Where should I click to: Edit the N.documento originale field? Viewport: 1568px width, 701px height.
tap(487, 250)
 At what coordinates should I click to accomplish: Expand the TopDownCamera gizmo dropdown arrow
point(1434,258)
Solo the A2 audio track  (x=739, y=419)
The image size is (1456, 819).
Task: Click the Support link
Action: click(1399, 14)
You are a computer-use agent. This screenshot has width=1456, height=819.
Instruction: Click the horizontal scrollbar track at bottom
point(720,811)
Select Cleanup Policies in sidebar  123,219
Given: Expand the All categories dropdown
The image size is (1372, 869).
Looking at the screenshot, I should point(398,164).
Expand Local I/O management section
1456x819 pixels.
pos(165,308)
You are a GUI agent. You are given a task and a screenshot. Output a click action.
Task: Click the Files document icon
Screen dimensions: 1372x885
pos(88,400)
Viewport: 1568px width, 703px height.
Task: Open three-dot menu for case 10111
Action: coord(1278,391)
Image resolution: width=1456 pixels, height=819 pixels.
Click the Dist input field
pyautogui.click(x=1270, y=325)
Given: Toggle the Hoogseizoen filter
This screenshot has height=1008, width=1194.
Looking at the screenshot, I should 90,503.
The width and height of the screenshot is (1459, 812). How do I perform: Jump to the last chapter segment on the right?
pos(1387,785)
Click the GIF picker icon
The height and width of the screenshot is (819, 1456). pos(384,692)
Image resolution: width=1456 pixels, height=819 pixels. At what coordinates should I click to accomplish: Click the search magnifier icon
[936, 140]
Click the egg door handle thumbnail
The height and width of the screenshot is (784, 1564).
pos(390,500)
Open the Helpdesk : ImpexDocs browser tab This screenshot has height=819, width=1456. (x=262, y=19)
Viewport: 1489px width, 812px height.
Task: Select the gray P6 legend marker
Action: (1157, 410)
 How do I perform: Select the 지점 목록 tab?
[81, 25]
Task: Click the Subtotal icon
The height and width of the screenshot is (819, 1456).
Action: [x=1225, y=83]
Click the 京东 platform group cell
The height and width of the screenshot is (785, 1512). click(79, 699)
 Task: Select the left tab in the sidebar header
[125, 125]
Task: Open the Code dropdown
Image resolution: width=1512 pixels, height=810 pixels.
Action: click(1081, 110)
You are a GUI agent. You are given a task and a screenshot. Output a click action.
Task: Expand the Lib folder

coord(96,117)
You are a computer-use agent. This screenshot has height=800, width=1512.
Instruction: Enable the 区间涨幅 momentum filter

+--

WHAT THE TASK REQUIRES:
Reproduce the entries above in full, exactly as they read.

OUTPUT FOR THIS TASK:
Where should I click to: Edit the N.documento originale field? Viewport: 1568px width, 701px height.
tap(487, 250)
 At what coordinates should I click to accomplish: Expand the TopDownCamera gizmo dropdown arrow
point(1434,258)
Solo the A2 audio track  (x=739, y=419)
The image size is (1456, 819).
Task: Click the Support link
Action: click(1399, 14)
You are a computer-use agent. This screenshot has width=1456, height=819.
Instruction: Click the horizontal scrollbar track at bottom
point(720,811)
Select Cleanup Policies in sidebar  123,219
Given: Expand the All categories dropdown
The image size is (1372, 869).
Looking at the screenshot, I should point(398,164).
Expand Local I/O management section
1456x819 pixels.
pos(165,308)
You are a GUI agent. You are given a task and a screenshot. Output a click action.
Task: Click the Files document icon
Screen dimensions: 1372x885
pos(88,400)
Viewport: 1568px width, 703px height.
Task: Open three-dot menu for case 10111
Action: coord(1278,391)
Image resolution: width=1456 pixels, height=819 pixels.
Click the Dist input field
pyautogui.click(x=1270, y=325)
Given: Toggle the Hoogseizoen filter
This screenshot has height=1008, width=1194.
Looking at the screenshot, I should 90,503.
The width and height of the screenshot is (1459, 812). How do I perform: Jump to the last chapter segment on the right?
pos(1387,785)
Click the GIF picker icon
The height and width of the screenshot is (819, 1456). pos(384,692)
Image resolution: width=1456 pixels, height=819 pixels. At what coordinates should I click to accomplish: Click the search magnifier icon
[936, 140]
Click the egg door handle thumbnail
The height and width of the screenshot is (784, 1564).
pos(390,500)
Open the Helpdesk : ImpexDocs browser tab This screenshot has height=819, width=1456. (x=262, y=19)
Viewport: 1489px width, 812px height.
Task: Select the gray P6 legend marker
Action: (1157, 410)
 How do I perform: Select the 지점 목록 tab?
[81, 25]
Task: Click the Subtotal icon
The height and width of the screenshot is (819, 1456).
Action: [x=1225, y=83]
Click the 京东 platform group cell
The height and width of the screenshot is (785, 1512). click(79, 699)
 Task: Select the left tab in the sidebar header
[125, 125]
Task: Open the Code dropdown
Image resolution: width=1512 pixels, height=810 pixels.
Action: click(1081, 110)
You are a GUI agent. You are given a task and a screenshot. Output a click action.
Task: Expand the Lib folder

coord(96,117)
You are a computer-use agent. This screenshot has height=800, width=1512.
Instruction: Enable the 区间涨幅 momentum filter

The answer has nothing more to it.